The seminar was part of the research efforts being spearheaded at LUMS by faculty members, Dr. Muhammad Shakeel Sadiq Jajja and Dr. Syed Zahoor Hassan, with the support of South Asian Association of Regional Cooperation (SAARC) Energy Centre, Islamabad. Dr. Haritha Saranga from Indian Institute of Management Bangalore (IIMB) participated in the event via Skype. The event was attended by automobile manufacturers, including Atlas Honda, Honda Cars, Porsche Centre Lahore, and Indus Motor Company Limited (Toyota). Other manufacturers, including Millat Equipment Limited, Treet Bikes, United Motors, Volvo-VPL, Road Prince, Sazgar Engineering Works Limited, Songuo Motors, Jolta Motors, and Power Electronics Pakistan were in attendance as well. Representatives from industry and trade associations, including Lahore, Faisalabad, and Gujranwala Chambers of Commerce and Industry; GFC Fans, Fast Cables, Hadron Solar and Uber, as well as government officials from the Engineering Development Board and the Ministry of Climate Change, took part in the event. Additionally, a number of entrepreneurs, academics, and policymakers pioneering the electric vehicle concept in Pakistan and abroad were present.

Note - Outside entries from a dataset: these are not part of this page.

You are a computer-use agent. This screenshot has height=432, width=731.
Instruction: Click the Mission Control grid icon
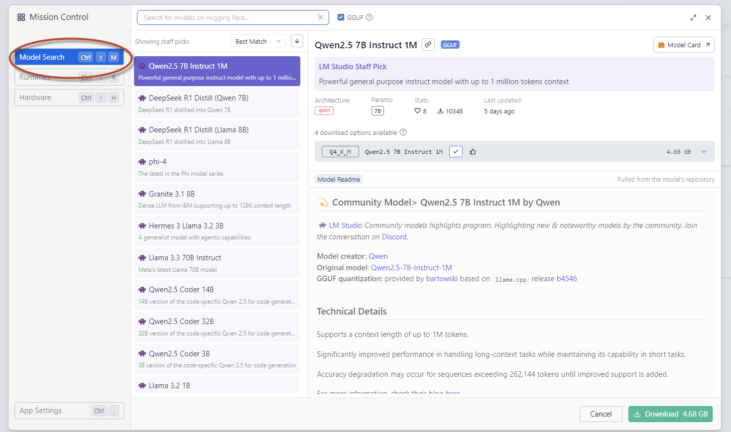21,17
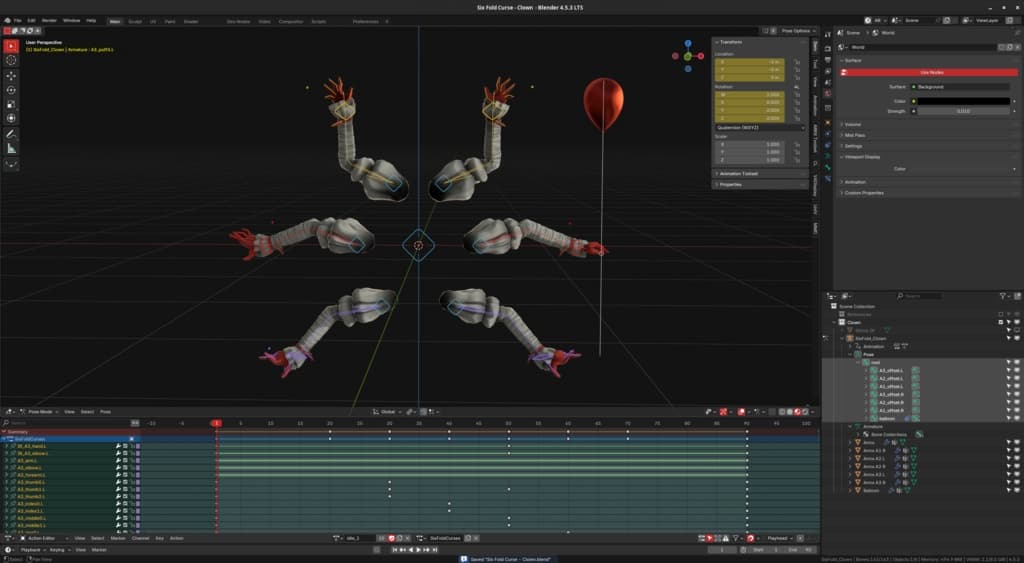The image size is (1024, 563).
Task: Lock the X location transform
Action: [x=797, y=62]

The seminar was inaugurated by Dr. Alnoor Bhimani, Honourary Dean, SDSB, who emphasised the need for effective policymaking and legislation to enact long term changes. Dr. Syed Zahoor Hassan then led the audience through the basics of battery electric vehicle technology and various technical details. Vehicle market segmentation and global trends in the US, Europe, and China were also discussed. Dr. Saranga pointed out the massive cost of oil imports in India, and how the government has been adopting policies to promote the use of battery electric vehicles through subsidies and incentives for local manufacturers.

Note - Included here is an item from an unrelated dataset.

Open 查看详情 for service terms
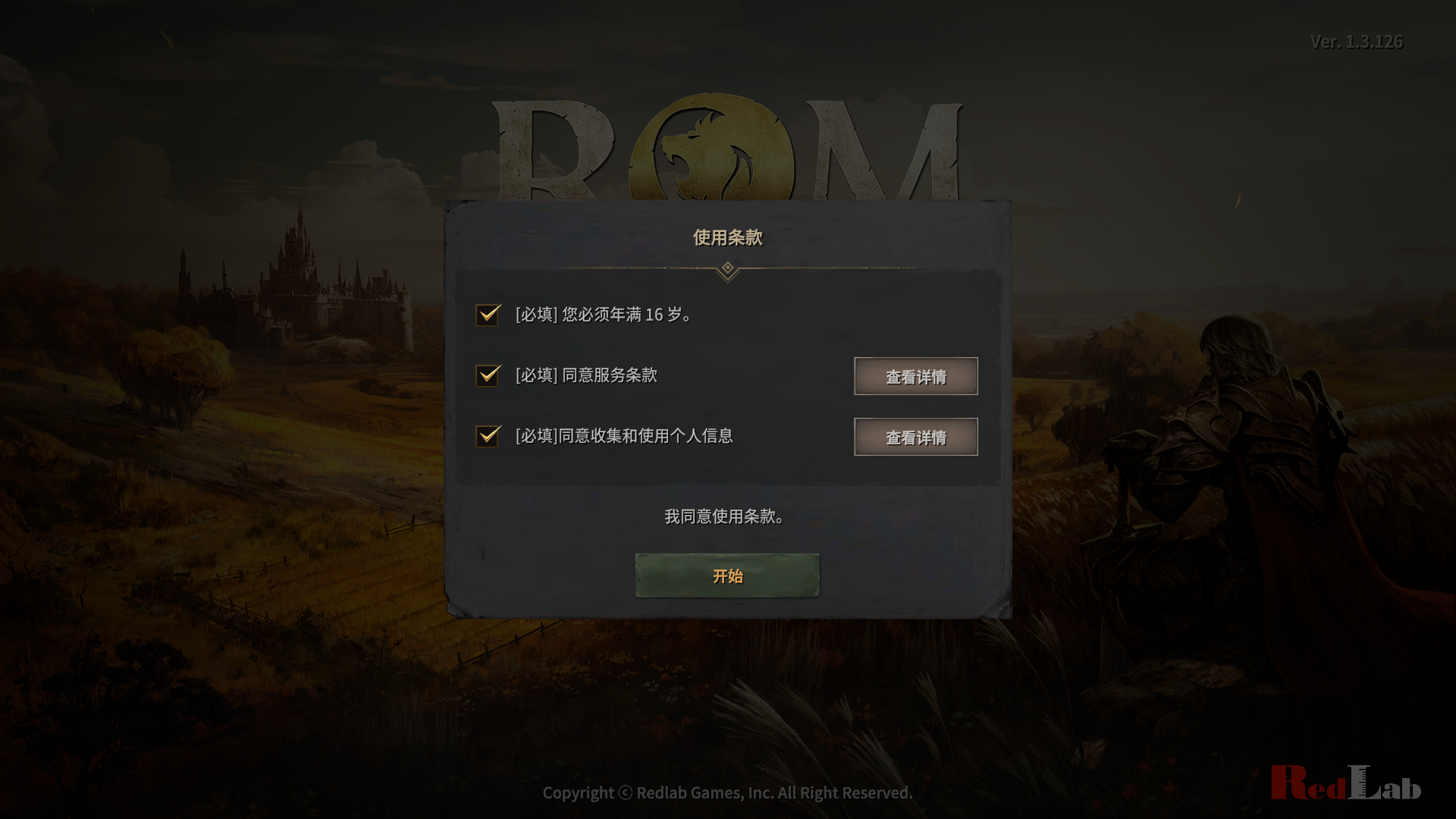coord(915,376)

Dr. Jajja pointed out existing policy challenges, including the prohibition on registration of electric powered vehicles in Punjab. He also added the importance of considering extreme temperature variations in Pakistan, and shed light on the battery manufacturing processes, step wise localisation techniques, and importing and assembling batteries for BEVs. The EV30@30 campaign, which aims to reduce greenhouse gas emissions with an objective of having 30 percent electric vehicles on roads by 2030, was also discussed. Dr. Naveed Arshad, Dr. Fiaz Chaudhry and Nauman Ahmad Zaffar represented the LUMS Energy Institute and pointed out the economic impact of BEV technology, the need to incentivise local manufacturers, adopt best practices from around the world, and gather all stakeholders on common fora to ensure relevant policymaking with realistic aims and objectives.
An open discussion round catalysed the seminar, with suggestions for development of smart grids, importing cells and batteries, challenges being faced by local motor manufacturers, and levels of industrial readiness to contribute to the BEV manufacturing value chain framework. The audience learnt that GFC Fans was ready to provide induction motors and brushless DC electric motors to local manufacturers. Sociocultural factors likely to adversely impact BEV adoption, such as the requirement for high speeds and extended travel range, were also debated. The session concluded with a demonstration of four battery electric vehicles—two motorcycles, a rickshaw, and a loader rickshaw.